Hacía una nueva universalidad
Las políticas de la identidad en su laberinto

Por Martín De Grazia

¿Qué forma de la universalidad nos es dable pensar en esta era de la permisividad cínica de la transgresión de las normas, el hedonismo cortoplacista y la afirmación inocua de los particularismos identitarios?, se pregunta Martín De Grazia en este texto que presenta tanto una crítica a la ética de la finitud como una invitación a pensar una universalidad no positiva ni sustantiva, sino “sin sustancia social, esto es, que no pueda ser retraducida al conjunto de las instituciones sociales, políticas y culturales en las que el espíritu humano se objetiva”.

 

… combatir el espíritu de la finitud, combatir la falsa inocencia, la moral de la derrota y de la resignación contenida en la palabra “finitud” y en las cansadoras proclamaciones “modestas” sobre el destino finito de la criatura humana […] Que en la única vida que nos es impartida, despreocupados de los límites que el conformismo nos asigna, intentemos a cualquier precio vivir, según dicen los antiguos, como “inmortales”. Lo cual quiere decir: exponer en nosotros, tanto como se pueda, el animal humano a lo que lo excede.

Alain Badiou, “Gilles Deleuze (1925-1995)”, Pequeño Panteón Portátil

 

Alain Badiou no se equivoca: la ideología actual es una ética de la finitud que, de la mano de un módico conjunto de ideales normativos comunitarios, nos presenta una defensa cerrada de las identidades. El espíritu de la época tañe las campanas de un pluralismo lúdico, y no es casual que hoy impere el deber ser de pluralizar gramaticalmente cuanta nominación refiere los subconjuntos sociales, dados o por porvenir.

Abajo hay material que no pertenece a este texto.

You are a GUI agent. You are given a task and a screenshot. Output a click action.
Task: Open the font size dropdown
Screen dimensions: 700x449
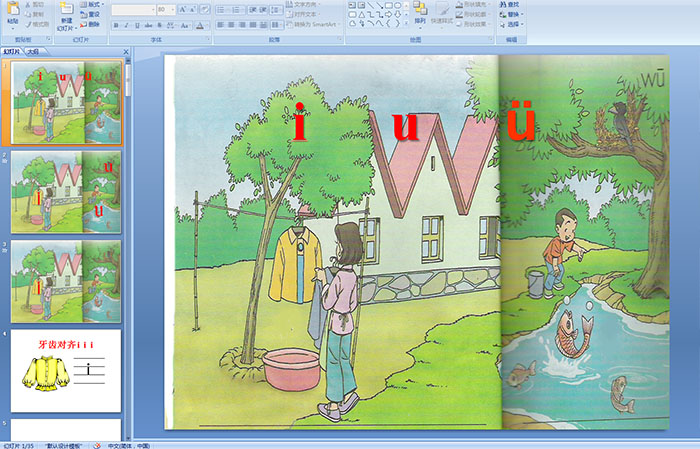click(x=172, y=9)

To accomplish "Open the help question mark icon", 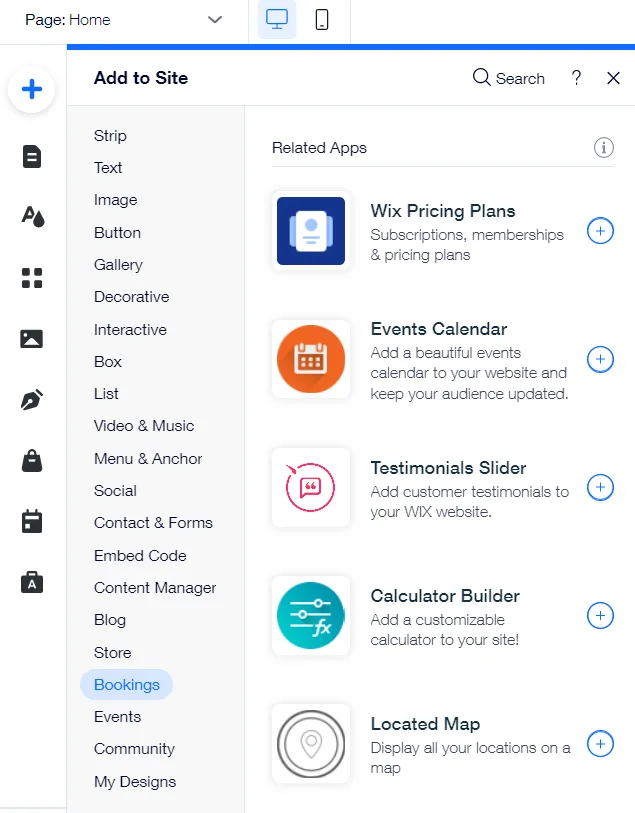I will tap(577, 78).
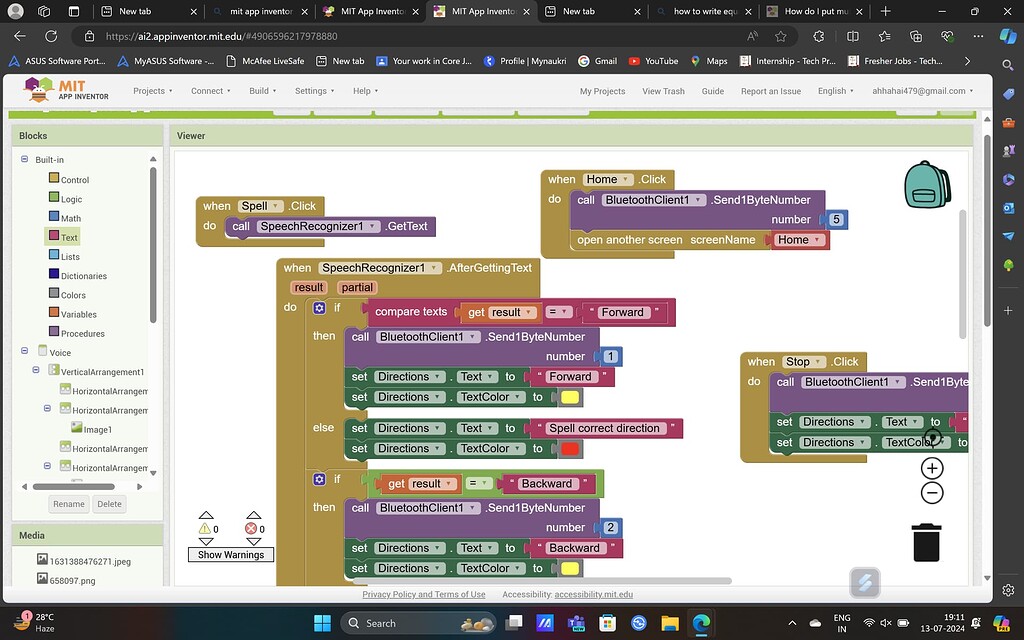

Si no hay nada más certero que una hipérbole cuando se necesita tocar el hueso de lo real (recordemos, para el caso, el célebre adagio de Theodor Adorno: “en el psicoanálisis nada es tan verdadero como sus exageraciones”[1]), bien podemos aventurar un punto de partida especulativo: para favorecer la expansión territorial del Capital, no hay diferenciación política derecha-izquierda alguna en el funcionamiento de la lógica identitaria y sus juegos de lenguaje, gobernados actualmente por el principio regulador de la transparencia comunicacional y el deseo correlativo de ampliar el dominio público de lo visible y lo nominable. Si lo que se trata es de salvar las raíces cristianas de Occidente o de poner en agenda las nuevas identidades sexogenéricas en su multiplicación ininterrumpida, al final del día –tengámoslo por seguro– la factura ideológica se acredita en la misma cuenta, ya que las leyes comunicacionales y mercantiles del capitalismo no asignan dos grillas contables diferenciadas para serializar las posiciones subjetivas de las causas progresistas y las de las avanzadas neoconservadoras. Para la impersonal axiomática capitalista que lleva a cabo la fusión de los individuos que solo pueden vender su fuerza de trabajo con el flujo monetario, la matriz biocontable es la misma, por más estratificaciones jerárquicas que estos procesos puedan habilitar en el ámbito de las relaciones de poder y los discursos hegemónicos dentro de las sociedades y sus instituciones.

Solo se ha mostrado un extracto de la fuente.